Ensuite, il fallait finir à temps pour l’heure de lecture quotidienne. J’ai alors ressenti le stress du journaliste avant l’heure de tombée. Finalement, c’était une bonne idée d’apporter ma chemise de travailleur Big Bill dans ma valise; j’avais le sentiment d’un ouvrier qui doit produire à chaque jour. Tellement éloigné de ma propre façon d’écrire, sans échéance et sans pression.

Mais je vais regretter ces moments solitaires dans ma chambre au onzième étage, assis devant le fleuve à regarder passer les glaces pour m’inspirer.

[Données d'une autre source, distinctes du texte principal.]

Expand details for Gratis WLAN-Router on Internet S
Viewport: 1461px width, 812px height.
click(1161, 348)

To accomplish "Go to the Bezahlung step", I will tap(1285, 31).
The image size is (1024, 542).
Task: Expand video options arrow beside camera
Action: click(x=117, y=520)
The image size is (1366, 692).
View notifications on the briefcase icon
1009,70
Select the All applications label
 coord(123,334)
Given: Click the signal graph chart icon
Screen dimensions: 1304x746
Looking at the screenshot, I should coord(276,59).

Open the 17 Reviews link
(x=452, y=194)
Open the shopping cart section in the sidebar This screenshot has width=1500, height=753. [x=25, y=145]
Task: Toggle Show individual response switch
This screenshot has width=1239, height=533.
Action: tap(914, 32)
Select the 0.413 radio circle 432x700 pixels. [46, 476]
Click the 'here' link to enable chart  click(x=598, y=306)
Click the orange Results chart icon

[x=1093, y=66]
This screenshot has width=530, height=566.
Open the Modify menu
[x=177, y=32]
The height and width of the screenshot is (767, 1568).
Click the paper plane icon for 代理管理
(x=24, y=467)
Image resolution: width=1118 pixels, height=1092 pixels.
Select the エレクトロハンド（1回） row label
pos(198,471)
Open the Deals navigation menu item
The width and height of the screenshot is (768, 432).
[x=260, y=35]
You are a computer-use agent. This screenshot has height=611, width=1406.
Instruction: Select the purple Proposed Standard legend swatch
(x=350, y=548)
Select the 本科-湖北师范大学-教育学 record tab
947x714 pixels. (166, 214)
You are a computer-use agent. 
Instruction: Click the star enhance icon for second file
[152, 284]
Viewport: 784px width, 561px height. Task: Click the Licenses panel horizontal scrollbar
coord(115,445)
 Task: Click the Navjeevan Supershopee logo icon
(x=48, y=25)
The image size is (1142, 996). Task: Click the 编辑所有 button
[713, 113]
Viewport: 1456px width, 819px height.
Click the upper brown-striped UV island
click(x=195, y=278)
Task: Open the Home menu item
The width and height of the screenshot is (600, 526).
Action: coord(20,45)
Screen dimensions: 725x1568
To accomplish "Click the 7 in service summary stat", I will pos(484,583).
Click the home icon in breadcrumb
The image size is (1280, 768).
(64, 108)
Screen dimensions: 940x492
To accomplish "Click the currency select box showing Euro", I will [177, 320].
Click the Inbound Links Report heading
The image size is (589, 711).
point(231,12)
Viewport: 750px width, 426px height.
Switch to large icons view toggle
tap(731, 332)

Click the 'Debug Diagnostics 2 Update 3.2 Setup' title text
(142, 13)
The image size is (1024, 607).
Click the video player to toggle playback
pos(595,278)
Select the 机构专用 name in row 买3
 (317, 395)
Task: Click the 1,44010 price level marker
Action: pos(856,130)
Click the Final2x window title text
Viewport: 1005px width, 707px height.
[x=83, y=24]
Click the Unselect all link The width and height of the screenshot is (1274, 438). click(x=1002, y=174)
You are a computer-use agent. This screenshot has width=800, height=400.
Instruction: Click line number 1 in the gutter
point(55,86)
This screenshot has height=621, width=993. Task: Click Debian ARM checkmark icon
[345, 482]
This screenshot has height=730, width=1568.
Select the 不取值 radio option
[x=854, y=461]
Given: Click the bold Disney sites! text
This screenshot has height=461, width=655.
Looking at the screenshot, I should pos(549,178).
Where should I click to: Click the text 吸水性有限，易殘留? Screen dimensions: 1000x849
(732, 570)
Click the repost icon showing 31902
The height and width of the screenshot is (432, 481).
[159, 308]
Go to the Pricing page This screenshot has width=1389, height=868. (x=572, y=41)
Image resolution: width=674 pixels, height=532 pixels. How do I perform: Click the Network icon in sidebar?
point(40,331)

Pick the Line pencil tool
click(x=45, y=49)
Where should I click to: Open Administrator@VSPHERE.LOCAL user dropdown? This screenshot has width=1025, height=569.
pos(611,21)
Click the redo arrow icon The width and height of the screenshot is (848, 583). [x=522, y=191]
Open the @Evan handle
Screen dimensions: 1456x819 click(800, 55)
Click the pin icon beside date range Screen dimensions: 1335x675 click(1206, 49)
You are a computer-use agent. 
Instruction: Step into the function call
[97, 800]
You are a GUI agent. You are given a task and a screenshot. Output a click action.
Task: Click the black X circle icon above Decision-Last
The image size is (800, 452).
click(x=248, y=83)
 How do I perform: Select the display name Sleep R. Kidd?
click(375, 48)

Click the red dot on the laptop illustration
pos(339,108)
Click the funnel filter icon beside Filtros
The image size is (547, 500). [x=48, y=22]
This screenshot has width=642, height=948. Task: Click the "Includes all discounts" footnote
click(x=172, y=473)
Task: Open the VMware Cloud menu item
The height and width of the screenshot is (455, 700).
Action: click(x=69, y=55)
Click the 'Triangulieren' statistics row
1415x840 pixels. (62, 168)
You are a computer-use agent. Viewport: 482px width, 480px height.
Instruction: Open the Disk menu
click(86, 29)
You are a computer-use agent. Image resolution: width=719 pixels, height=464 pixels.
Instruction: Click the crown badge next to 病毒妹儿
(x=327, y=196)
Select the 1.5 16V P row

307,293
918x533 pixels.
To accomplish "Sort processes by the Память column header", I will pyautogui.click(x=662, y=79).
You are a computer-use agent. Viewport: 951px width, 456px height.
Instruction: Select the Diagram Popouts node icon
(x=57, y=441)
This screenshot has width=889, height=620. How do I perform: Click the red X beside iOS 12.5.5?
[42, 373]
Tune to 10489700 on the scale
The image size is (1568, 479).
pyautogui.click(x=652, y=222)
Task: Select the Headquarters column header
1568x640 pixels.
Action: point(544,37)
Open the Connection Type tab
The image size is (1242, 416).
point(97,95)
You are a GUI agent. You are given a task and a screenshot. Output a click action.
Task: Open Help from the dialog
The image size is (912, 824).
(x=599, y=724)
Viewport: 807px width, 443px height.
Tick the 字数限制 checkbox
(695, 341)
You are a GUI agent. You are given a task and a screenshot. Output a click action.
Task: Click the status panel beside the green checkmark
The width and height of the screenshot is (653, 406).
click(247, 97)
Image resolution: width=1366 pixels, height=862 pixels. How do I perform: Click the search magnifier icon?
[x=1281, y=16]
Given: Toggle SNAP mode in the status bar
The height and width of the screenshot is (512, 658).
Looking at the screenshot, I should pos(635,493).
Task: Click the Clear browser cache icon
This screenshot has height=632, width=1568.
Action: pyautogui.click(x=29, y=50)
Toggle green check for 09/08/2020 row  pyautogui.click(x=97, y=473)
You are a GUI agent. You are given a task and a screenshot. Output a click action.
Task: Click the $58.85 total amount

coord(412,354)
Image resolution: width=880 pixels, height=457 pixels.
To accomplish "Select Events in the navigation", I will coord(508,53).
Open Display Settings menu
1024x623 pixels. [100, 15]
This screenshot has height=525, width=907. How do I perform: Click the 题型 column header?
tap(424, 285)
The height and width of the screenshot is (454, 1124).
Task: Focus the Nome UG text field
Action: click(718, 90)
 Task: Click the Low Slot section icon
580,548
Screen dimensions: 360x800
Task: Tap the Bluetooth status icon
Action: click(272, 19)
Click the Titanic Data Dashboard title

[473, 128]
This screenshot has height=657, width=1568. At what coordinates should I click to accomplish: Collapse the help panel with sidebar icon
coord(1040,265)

Mon contrat exigeait un texte par jour. Mais quelle devait être la longueur de ce texte? Il est bien évident qu’avec toutes les activités auxquelles je participais, je n’allais pas pouvoir écrire Guerre et paix. Lors de ma première lecture à l’ouverture du Salon, je me suis engagé, à la blague, à publier au moins un haïku par jour. L’équivalent du minimum syndical pour l’écrivain en résidence.

En français, le haïku est un nano poème, composé de trois vers de cinq, sept et cinq syllabes. Un petit texte d’une grande densité, beau et nutritif. Comme un sushi.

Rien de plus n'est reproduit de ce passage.